Vague instructions produce vague plans. When a task has no explicit success criteria, the model improvises — and you have no way to verify the result is correct until something breaks in production.

### Multi-step with verification: adding rate limiting

**Request:** "Add rate limiting to the API"

<Warning>
  **Wrong approach — all at once, no verification**

  ```python theme={null}
  # Implements full rate limiting with Redis, multiple strategies,
  # configuration system, and monitoring in one 300-line commit.
  # No clear verification steps.
  ```
</Warning>

<Check>
  **Correct approach — incremental steps, each independently verifiable**

  ```
  Plan for rate limiting:

  1. Add basic in-memory rate limiting (single endpoint)
     Verify: 
     - Test: 100 requests → first 10 succeed, rest get 429
     - Manual: curl endpoint 11 times, see rate limit error

  2. Extract to middleware (apply to all endpoints)
     Verify:
     - Test: Rate limits apply to /users and /posts
     - Existing endpoint tests still pass

  3. Add Redis backend (for multi-server)
     Verify:
     - Test: Rate limit persists across app restarts
     - Test: Two app instances share rate limit counter

  4. Add configuration (rates per endpoint)
     Verify:
     - Test: /search allows 10/min, /users allows 100/min
     - Config file parsed correctly

  Each step is independently verifiable and deployable.
  Start with step 1?
  ```
</Check>

## Anti-patterns summary

| Principle             | Anti-pattern                                       | Fix                                                           |
| --------------------- | -------------------------------------------------- | ------------------------------------------------------------- |
| Think before coding   | Silently assumes file format, fields, scope        | List assumptions explicitly, ask for clarification            |
| Simplicity first      | Strategy pattern for single discount calculation   | One function until complexity is actually needed              |
| Surgical changes      | Reformats quotes, adds type hints while fixing bug | Only change lines that fix the reported issue                 |
| Goal-driven execution | "I'll review and improve the code"                 | "Write test for bug X → make it pass → verify no regressions" |

## Key insight

The "overcomplicated" examples are not obviously wrong — they follow design patterns and best practices.
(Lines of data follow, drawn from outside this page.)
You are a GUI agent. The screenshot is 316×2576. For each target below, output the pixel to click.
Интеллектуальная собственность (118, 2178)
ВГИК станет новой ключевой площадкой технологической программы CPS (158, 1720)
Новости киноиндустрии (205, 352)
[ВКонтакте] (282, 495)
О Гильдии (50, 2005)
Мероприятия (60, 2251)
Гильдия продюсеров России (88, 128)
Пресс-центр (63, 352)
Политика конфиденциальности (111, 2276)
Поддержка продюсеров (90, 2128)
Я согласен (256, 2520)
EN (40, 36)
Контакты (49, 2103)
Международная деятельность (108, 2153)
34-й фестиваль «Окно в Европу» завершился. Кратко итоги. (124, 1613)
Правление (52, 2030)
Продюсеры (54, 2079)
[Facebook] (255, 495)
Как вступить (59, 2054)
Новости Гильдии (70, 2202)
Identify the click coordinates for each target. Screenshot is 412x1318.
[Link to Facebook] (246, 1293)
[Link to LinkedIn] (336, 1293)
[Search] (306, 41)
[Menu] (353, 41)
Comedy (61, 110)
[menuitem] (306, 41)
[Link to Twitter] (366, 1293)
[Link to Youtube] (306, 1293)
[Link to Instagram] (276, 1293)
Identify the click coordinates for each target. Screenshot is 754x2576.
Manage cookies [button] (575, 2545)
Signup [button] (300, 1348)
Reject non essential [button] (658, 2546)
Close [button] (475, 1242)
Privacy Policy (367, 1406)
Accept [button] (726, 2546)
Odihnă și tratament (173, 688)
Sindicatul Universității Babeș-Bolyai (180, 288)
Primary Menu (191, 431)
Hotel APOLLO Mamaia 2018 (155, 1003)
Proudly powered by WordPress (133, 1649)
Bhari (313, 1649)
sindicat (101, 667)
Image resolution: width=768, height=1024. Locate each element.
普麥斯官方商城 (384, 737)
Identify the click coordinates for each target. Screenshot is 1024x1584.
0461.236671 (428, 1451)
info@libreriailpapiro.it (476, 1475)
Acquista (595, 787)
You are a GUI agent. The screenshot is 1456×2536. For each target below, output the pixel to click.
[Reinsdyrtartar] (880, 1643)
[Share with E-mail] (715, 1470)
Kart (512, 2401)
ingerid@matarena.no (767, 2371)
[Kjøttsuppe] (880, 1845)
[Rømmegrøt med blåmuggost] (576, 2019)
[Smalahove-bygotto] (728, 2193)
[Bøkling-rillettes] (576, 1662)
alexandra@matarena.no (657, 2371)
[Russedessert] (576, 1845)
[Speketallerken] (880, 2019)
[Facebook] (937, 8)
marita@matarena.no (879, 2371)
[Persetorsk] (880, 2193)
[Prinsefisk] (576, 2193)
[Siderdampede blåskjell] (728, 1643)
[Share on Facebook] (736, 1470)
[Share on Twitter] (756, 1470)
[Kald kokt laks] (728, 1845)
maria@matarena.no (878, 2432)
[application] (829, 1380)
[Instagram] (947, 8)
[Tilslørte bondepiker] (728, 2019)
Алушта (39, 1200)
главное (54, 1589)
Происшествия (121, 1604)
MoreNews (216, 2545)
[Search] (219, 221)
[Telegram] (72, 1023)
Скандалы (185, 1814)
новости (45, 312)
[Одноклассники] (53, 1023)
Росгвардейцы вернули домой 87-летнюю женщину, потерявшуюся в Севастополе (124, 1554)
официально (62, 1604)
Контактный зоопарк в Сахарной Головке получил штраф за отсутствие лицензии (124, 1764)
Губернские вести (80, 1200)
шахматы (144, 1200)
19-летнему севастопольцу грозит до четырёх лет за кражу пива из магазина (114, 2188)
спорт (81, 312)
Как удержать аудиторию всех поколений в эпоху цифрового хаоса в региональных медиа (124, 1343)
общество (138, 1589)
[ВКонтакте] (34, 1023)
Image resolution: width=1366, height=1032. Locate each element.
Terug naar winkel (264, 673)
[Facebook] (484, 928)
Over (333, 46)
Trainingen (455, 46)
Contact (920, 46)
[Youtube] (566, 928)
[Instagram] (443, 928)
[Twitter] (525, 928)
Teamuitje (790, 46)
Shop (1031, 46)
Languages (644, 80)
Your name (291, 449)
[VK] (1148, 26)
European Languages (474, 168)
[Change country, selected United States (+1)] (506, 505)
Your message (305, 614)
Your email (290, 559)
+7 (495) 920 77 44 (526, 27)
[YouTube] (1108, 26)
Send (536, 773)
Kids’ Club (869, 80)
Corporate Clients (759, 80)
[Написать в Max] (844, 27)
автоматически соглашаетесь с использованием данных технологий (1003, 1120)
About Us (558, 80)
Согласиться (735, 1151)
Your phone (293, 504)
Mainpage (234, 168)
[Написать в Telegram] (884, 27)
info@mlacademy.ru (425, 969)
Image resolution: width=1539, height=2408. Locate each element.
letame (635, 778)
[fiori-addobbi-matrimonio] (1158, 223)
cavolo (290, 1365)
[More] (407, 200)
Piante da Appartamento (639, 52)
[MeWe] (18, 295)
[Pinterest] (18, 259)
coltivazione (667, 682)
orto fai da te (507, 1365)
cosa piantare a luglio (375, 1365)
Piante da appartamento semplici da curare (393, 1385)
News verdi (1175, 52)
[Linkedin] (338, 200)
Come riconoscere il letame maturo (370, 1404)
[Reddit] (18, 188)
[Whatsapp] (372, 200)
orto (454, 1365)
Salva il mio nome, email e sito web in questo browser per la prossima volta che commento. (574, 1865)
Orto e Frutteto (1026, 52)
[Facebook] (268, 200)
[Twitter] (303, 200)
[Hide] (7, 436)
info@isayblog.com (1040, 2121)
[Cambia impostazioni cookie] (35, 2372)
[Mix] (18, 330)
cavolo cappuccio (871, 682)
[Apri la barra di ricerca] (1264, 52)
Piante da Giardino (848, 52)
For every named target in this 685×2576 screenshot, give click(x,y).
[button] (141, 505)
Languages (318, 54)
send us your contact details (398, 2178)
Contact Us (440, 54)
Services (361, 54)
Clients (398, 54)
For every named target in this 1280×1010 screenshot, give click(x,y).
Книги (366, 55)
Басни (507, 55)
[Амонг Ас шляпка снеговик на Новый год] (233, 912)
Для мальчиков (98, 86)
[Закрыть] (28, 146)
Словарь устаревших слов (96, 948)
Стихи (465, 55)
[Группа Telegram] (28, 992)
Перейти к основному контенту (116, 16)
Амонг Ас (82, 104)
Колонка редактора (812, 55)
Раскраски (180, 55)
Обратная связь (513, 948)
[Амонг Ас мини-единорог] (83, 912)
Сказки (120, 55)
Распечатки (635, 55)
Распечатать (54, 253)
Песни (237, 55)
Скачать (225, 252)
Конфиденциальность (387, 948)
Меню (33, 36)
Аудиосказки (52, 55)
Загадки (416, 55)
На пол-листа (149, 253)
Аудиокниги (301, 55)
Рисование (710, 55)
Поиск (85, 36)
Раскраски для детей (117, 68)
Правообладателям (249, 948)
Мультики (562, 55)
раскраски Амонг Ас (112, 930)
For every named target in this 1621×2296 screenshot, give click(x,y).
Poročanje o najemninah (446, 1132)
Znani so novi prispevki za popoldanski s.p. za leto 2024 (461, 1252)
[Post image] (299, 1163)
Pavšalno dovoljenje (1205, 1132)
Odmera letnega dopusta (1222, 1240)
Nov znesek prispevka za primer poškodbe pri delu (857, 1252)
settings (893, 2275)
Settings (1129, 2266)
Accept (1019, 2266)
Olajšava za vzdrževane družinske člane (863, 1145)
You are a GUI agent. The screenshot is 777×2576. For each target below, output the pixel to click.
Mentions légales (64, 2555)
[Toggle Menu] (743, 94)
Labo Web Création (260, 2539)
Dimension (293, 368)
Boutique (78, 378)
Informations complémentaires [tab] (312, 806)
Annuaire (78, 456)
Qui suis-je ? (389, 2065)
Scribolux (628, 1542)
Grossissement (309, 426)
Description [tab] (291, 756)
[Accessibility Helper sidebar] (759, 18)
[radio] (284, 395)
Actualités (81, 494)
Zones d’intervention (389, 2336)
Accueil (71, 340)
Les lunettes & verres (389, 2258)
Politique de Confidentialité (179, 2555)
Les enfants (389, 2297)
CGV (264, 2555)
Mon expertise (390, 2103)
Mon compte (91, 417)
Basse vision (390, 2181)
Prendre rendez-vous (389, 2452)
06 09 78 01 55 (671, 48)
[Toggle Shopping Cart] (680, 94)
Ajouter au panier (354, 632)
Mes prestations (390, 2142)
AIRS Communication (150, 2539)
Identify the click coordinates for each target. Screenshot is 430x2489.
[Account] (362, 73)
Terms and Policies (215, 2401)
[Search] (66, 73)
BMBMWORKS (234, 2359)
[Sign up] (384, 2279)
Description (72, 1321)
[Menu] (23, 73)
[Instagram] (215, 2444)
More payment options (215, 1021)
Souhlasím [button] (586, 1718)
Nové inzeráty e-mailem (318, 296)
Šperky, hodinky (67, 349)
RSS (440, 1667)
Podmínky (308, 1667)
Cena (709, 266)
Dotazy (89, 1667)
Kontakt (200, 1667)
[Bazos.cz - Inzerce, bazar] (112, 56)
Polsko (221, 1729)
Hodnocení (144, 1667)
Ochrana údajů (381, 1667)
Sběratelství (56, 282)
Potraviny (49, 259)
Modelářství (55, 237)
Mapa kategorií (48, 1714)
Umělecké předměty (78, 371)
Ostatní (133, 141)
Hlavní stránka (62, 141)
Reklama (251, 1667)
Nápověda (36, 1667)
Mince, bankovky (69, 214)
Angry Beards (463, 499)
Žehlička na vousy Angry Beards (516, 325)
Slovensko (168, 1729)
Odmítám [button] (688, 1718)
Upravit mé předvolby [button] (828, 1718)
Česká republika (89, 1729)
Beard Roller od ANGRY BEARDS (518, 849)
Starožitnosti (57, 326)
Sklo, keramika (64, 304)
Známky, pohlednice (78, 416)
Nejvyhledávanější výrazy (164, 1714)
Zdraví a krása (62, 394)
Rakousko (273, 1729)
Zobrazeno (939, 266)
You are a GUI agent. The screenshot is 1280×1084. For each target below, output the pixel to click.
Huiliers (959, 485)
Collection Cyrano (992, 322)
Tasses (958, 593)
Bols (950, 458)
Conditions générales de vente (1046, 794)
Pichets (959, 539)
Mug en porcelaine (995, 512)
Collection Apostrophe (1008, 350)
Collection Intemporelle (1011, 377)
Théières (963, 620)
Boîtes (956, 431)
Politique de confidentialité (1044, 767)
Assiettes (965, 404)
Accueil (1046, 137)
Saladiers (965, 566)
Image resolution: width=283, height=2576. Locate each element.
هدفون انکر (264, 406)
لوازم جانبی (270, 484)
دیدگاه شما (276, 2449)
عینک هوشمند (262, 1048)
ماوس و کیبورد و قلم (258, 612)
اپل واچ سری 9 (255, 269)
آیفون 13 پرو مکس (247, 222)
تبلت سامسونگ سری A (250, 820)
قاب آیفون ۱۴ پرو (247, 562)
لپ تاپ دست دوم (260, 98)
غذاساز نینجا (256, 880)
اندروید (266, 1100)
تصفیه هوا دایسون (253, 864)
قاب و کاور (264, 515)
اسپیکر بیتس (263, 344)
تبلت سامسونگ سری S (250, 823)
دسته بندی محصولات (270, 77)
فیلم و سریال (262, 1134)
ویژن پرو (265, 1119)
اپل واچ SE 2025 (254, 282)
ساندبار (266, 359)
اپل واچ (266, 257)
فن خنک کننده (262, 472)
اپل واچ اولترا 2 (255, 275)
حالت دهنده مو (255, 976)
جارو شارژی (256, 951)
The problem is **timing**: they add complexity before it is needed, which makes code harder to understand, introduces more bugs, takes longer to implement, and is harder to test.

> Good code is code that solves today's problem simply, not tomorrow's problem prematurely.

The simple versions are easier to understand, faster to implement, easier to test, and can be refactored when complexity is actually needed.